The 7-year-old was killed on April 19, 1973. Rosemarie says that Joan left the house to deliver boxes of Girl Scout cookies.
“She said, ‘Goodbye mommy. I’ll be right back,’” Rosemarie says.
But minutes later Joan was molested and murdered by her neighbor Joseph McGowan. Joan’s body was found days later at a New York State Park.
McGowan, a science teacher, admitted to the crime and was sentenced to life in prison.
“She fought. She really fought,” says Rosemarie.
Rosemarie says that for years she had to fight to keep her daughter’s killer in prison, with another parole hearing just a few years away.
“It is – it’s torture. It’s torture,” she says.
But now that battle is over. The Bergen County Prosecutor’s Office confirms that McGowan died in prison on June 5.
“It was a certain shock of my body, but it was a good shock,” Rosemarie says. “There was some kind of, ‘Oh, this part is over.’”

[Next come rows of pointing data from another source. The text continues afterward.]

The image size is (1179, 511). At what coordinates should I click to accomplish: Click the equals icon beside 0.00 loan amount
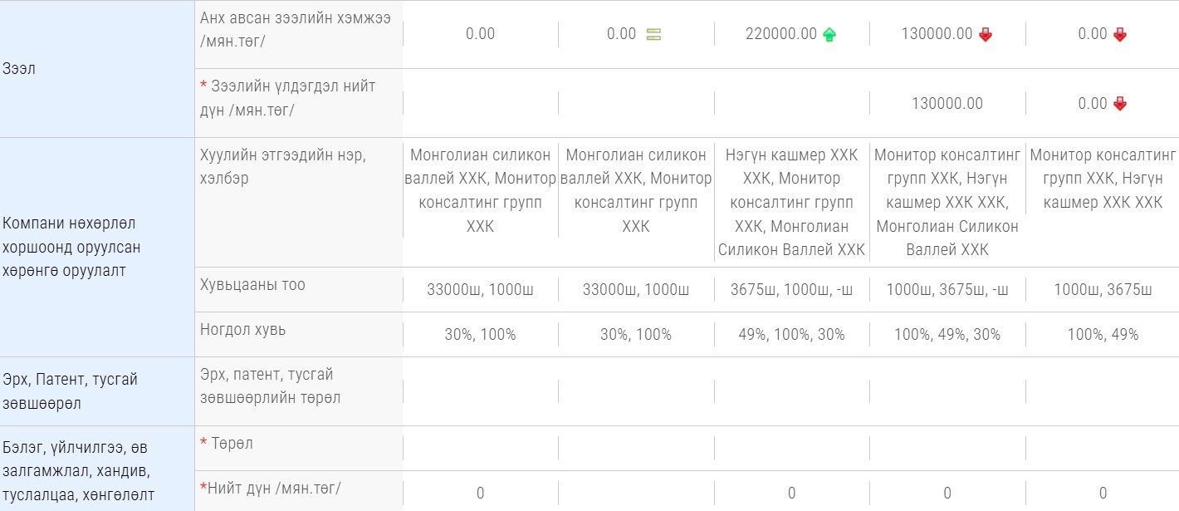653,34
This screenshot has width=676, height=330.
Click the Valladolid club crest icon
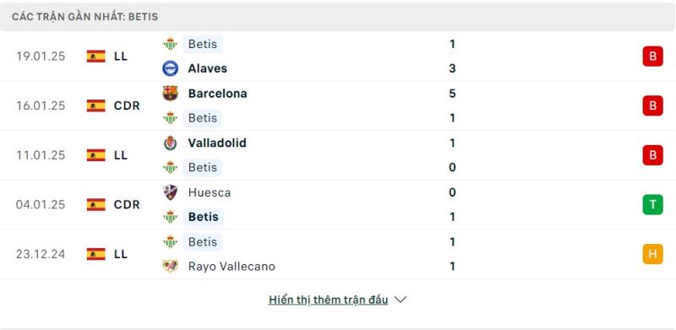(171, 143)
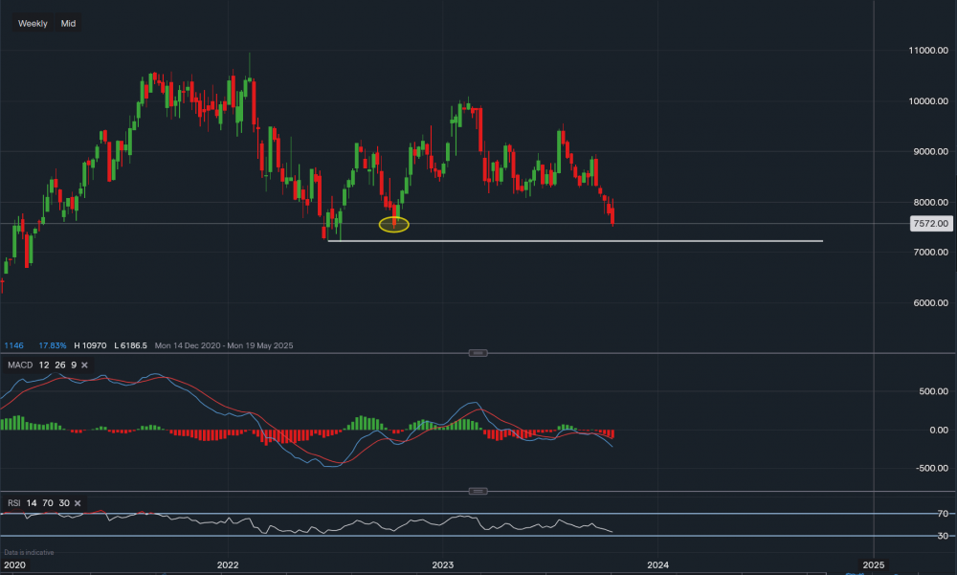Click the 2022 label on time axis
This screenshot has height=575, width=957.
pos(228,565)
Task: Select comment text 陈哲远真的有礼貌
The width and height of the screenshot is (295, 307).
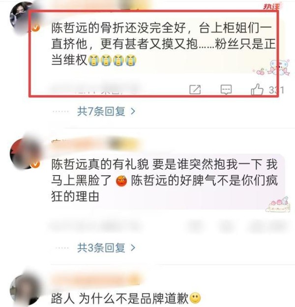Action: 165,180
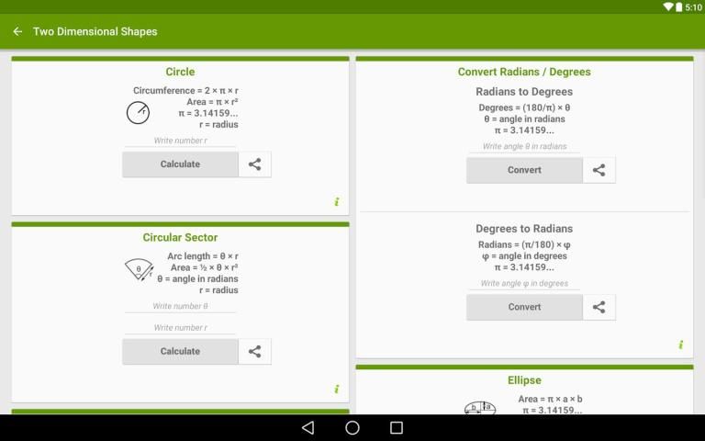Open info for the Circular Sector card
This screenshot has height=441, width=705.
337,389
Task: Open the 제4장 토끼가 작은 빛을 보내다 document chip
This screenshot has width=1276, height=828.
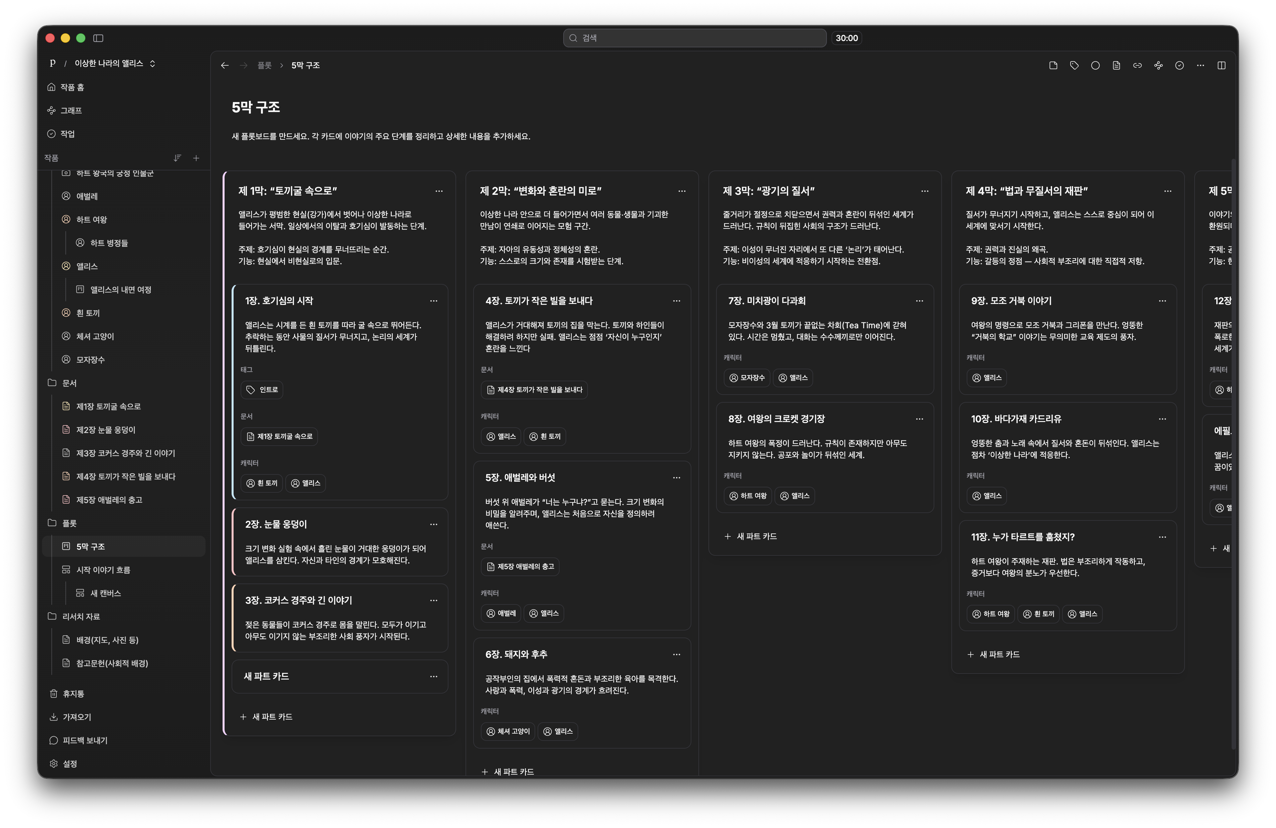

Rosemarie worked for almost 30 years to make sure that McGowan lever left prison alive, creating a set of state child safety laws. Each of them is carved in stone at a Hillsdale memorial garden.
The Justice for Victim’s Law removes the statute of limitations on suing certain criminals do they don’t have money to appeal. Joan’s Law says that anyone who rapes and kills children under 14 will serve life without parole.
“I’m so thankful he didn’t make it out. So this way no other children, no other adults can lose their lives and suffer a lot, and that’s what I’m so thankful for,” Rosemarie says.
Joan’s Law did not apply to McGowan because it wasn’t retroactive. A federal version of the law was signed by President Bill Clinton in 1998.